» Document segment:
Monday, October 5, 2009

Jacques Ranciére interview with Yan Ciret

Y.C: In your new book, Le partage du sensible, you radically undermine the concepts of modernity and the avant-garde. In what way is this structure which was conceived in the 19C by Baudelaire and taken up by everyone from Walter Benjamin to the Situationsits and Tel Quel invalid?

J.R: I am not interested in some battle of the ancients and moderns. My target is the notion of modernity which is used as an explanatory category by both the supporters and the detractors of contemporary art. This introduces a problematic relation between the course of History and the development of art. First of all, it tendentiously reduces artistic transformations to one or two exemplary ruptures––for example, pictorial abstraction and the readymade, which are particular forms of a paradigm that is in fact much more general than that. It then makes these artificial breaks appear to embody the accomplishment of some political task or historial destiny. To me this way of reasoning implies a general onology in which there is some great master signifier capable of governing each age. This concept has ended up drowning art in a pathetic melodrama that mixes the Kantian sublime with the Murder of the Father, the taboo on representation with the technology of mechanical reproduction and the death of the gods with the extermination of the Jews in Europe. I wanted to get away from all this pathos and examine the specific functioning of art rather than the metaphysical moving spirit of the age.

Y.C: How do you explain that this modernist pathos coincided with such an intense burst of energy, and that the 20th century looks set to be remembered as one of the golden ages for the arts, with a starburst of creativity epitomized by people such as Joyce, Stravinsky, De Kooning, Picasso and Eisentstein?

J.R:It wasn’t the pathos of modernism that opened up these infinite possibilities for art but the destruction of the categories and hierarchies of art’s representational system. I have tried to contextualize tjos aggiornamento as the effect of a new regime of art, understood here as the set of relations between seeing, maing and saying. It was this transformation that made the works you describe possible and which allows for new, untried combinations as a result of the opening of frontiers between the different arts or between artistic forms and the forms of life, between pure art and applied art, art and non-art, narration and description or symbol, etc. We must be careful not to try to shoehorn these new forms of artistic visibility into some grand global signifier like modernity.

Y.C: Yes, modernism has always been based on rupture, the cult of the new and of progress wither political or aesthetic. The primal scene of this modernism was the parricde and regicide of the French Revolution. Don’t you think that in the current melancholy of the avant-gardes we are seeing a loss of contact with that scene?

J.R: I don’t think that the transformations of art should be conceived solely in terms of that founding regicide/parricide. Ever since Romanticism, aesthetic novelty has always gone hand in hand with the reinterpretation of the old. Ruptures have always been reprises, reinscriptions, and also a way of bringing into art things that lay outside it: anthropological objects, popular images, natural phenomena, etc. The new is not detached from history. We need to move away fom the idea of the end of history. For two centuries now art has been seeing a constant questioning of the frontiers between what is new and what is old and rearranging images, adding elements from non-artistic categories and recycling clichés.

Y.C: So you don’t believe in a “theory of exception” (1) which posites that a radically innovative and singular piece of art can displace the artistic field, open up an unforeseen breach?

» Jobs:
- 1) In the interview, which two ruptures does Rancière give as examples of how the notion of modernity narrows down artistic change?
- 2) Extract the part of the interview that starts at the words "Monday, October 5, 2009" and stops after "Tel Quel invalid?".
This material comes from a different source than the interview.

[Stored data]
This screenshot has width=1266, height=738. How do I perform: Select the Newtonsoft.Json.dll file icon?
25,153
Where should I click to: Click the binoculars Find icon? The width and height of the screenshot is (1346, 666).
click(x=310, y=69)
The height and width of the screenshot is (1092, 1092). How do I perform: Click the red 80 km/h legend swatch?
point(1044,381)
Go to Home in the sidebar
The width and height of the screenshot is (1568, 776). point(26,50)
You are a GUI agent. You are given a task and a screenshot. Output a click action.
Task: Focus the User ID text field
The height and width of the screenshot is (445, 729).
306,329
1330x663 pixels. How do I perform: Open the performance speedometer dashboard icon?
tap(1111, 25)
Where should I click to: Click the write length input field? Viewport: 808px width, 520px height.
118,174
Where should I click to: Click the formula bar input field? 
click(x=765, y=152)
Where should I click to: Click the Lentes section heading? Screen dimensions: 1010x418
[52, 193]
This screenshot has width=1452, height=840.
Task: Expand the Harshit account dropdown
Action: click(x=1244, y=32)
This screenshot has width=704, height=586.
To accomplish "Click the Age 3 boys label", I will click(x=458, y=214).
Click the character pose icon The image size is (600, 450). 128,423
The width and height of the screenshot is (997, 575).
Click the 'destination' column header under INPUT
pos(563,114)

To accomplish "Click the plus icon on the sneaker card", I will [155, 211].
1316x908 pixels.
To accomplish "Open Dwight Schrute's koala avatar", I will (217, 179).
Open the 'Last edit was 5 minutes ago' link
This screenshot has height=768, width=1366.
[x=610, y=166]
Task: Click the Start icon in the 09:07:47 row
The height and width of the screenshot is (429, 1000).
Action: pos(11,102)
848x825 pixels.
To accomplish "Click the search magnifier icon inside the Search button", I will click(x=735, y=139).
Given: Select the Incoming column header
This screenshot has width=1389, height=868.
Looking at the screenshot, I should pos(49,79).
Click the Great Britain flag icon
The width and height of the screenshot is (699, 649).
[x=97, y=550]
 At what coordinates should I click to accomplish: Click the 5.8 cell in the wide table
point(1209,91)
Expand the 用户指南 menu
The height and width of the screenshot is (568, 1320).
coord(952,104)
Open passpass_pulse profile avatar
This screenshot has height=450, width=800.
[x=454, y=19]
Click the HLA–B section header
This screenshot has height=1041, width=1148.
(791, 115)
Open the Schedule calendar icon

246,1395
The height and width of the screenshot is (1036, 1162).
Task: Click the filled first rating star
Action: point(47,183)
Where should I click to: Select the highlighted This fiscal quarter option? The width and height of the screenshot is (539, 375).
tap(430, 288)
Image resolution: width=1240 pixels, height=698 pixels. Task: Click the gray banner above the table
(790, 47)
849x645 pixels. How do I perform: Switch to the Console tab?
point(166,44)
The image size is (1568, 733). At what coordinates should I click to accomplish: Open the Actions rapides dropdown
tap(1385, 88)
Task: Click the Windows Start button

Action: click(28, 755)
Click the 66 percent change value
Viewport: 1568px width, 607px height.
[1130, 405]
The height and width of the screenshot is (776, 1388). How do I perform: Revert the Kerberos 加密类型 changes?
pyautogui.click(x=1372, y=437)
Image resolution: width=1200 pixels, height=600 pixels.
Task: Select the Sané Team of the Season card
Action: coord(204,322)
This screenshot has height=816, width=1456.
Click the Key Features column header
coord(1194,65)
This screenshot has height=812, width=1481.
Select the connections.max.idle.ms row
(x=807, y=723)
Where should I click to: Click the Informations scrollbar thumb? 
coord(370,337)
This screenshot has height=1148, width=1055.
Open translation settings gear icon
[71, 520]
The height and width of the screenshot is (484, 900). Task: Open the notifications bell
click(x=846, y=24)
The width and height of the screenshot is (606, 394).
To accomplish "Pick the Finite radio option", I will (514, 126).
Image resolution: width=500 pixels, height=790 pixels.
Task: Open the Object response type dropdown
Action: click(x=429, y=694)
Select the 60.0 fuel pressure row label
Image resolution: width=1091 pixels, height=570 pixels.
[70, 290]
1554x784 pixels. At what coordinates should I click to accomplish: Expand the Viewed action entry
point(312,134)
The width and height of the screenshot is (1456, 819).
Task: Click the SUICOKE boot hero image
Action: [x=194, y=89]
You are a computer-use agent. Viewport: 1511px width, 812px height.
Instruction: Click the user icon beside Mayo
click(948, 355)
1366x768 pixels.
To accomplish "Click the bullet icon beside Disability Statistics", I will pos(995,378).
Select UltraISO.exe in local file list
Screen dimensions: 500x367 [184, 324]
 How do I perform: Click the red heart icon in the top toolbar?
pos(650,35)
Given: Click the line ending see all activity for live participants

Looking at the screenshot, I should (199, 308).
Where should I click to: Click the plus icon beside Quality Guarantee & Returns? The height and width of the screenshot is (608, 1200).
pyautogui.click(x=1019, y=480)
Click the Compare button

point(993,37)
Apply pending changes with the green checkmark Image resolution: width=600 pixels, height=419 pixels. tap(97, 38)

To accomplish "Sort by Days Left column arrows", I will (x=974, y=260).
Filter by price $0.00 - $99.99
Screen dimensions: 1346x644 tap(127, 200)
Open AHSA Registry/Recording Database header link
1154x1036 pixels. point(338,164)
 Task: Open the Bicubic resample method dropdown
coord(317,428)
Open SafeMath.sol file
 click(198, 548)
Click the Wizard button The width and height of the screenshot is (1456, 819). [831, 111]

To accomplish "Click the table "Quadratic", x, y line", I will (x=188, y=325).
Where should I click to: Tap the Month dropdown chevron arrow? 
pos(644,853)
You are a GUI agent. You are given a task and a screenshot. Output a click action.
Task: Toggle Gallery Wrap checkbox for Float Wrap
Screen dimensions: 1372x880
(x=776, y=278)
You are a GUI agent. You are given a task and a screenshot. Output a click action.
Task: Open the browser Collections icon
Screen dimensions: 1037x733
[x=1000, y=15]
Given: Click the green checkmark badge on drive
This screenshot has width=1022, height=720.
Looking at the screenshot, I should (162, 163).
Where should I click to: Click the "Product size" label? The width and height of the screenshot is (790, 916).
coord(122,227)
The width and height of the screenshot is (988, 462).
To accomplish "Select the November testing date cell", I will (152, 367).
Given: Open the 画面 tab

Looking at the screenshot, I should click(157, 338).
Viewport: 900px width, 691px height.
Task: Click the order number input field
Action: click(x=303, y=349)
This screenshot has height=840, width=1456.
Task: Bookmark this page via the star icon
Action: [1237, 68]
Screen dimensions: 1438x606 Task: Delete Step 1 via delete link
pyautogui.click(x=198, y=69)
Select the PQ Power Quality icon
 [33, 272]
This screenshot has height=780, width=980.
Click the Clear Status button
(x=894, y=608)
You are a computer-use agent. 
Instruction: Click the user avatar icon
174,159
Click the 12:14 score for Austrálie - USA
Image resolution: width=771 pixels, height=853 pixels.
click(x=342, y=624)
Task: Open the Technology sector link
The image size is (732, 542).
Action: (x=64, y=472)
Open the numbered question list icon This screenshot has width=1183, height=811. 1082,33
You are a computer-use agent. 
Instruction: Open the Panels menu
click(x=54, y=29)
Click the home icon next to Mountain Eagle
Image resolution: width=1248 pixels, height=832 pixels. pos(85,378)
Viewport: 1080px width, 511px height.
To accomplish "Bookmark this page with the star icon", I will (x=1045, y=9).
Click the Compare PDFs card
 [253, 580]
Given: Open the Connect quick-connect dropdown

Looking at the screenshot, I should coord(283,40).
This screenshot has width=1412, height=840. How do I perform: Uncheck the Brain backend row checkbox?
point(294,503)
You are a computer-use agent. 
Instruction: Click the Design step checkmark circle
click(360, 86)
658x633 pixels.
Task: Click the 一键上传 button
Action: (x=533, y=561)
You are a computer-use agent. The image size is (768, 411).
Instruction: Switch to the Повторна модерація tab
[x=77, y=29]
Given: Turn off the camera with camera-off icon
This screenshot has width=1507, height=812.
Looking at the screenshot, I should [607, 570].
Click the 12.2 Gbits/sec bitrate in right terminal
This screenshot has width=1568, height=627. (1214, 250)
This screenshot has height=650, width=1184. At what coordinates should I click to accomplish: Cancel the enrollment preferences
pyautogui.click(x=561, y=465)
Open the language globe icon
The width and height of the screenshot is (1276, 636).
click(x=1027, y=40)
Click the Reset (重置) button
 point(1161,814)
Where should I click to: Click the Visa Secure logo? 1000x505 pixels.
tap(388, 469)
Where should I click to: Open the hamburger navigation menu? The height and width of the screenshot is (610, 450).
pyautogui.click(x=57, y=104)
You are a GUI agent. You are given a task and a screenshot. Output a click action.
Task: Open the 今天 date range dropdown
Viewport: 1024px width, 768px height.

» Solutions to the problems:
- 1) Pictorial abstraction and the readymade.

- 2)
Monday, October 5, 2009

Jacques Ranciére interview with Yan Ciret

Y.C: In your new book, Le partage du sensible, you radically undermine the concepts of modernity and the avant-garde. In what way is this structure which was conceived in the 19C by Baudelaire and taken up by everyone from Walter Benjamin to the Situationsits and Tel Quel invalid?